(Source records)
========================================

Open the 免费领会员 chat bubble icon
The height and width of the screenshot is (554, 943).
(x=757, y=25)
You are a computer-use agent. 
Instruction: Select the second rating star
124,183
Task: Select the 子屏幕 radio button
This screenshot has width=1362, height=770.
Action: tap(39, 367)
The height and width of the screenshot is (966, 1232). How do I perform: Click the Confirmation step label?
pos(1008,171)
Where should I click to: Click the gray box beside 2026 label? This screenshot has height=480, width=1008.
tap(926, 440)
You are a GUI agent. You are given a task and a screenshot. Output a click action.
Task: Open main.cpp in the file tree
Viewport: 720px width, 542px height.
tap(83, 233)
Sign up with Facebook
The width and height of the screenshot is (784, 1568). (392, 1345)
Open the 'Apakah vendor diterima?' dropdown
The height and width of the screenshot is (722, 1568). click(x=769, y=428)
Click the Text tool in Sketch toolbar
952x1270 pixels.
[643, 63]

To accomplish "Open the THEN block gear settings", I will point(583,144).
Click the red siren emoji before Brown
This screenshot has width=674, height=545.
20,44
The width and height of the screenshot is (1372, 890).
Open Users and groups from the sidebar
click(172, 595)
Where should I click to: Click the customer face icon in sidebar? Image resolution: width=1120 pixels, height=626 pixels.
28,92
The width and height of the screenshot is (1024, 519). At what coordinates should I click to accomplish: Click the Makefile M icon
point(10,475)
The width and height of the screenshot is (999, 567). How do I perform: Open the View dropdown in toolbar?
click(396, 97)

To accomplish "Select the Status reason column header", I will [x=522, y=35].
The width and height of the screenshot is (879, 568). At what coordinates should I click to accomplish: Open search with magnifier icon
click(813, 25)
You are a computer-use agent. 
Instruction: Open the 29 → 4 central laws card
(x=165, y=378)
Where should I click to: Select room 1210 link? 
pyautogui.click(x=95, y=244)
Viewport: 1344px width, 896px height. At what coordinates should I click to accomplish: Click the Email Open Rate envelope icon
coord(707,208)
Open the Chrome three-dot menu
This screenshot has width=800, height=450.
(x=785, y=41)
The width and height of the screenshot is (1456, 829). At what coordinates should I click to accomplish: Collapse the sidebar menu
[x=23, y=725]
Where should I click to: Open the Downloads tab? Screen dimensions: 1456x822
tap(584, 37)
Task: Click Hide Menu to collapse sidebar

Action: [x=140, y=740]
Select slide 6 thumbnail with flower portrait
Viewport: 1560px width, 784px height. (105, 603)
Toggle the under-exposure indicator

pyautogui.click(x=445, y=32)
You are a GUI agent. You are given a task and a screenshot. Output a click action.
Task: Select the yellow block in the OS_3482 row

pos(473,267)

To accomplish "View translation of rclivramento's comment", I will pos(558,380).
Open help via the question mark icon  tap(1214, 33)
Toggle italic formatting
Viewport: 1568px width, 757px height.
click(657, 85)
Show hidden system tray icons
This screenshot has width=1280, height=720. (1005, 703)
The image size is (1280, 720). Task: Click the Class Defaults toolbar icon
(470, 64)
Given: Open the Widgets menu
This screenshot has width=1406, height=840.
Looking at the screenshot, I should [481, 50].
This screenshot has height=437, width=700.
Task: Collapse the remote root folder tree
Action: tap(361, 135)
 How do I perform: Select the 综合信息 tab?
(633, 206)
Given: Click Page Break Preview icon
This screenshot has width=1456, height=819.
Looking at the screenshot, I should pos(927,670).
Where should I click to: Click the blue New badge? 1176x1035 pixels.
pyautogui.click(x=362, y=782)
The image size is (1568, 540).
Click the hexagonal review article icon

========================================

_What is being asked_.
Return every line of the entries above that contains the string "size". Treat uppercase and lowercase letters as distinct when matching.

_Answer to the exercise_.
The image size is (1280, 720). Task: Click the Class Defaults toolbar icon
The image size is (1568, 540).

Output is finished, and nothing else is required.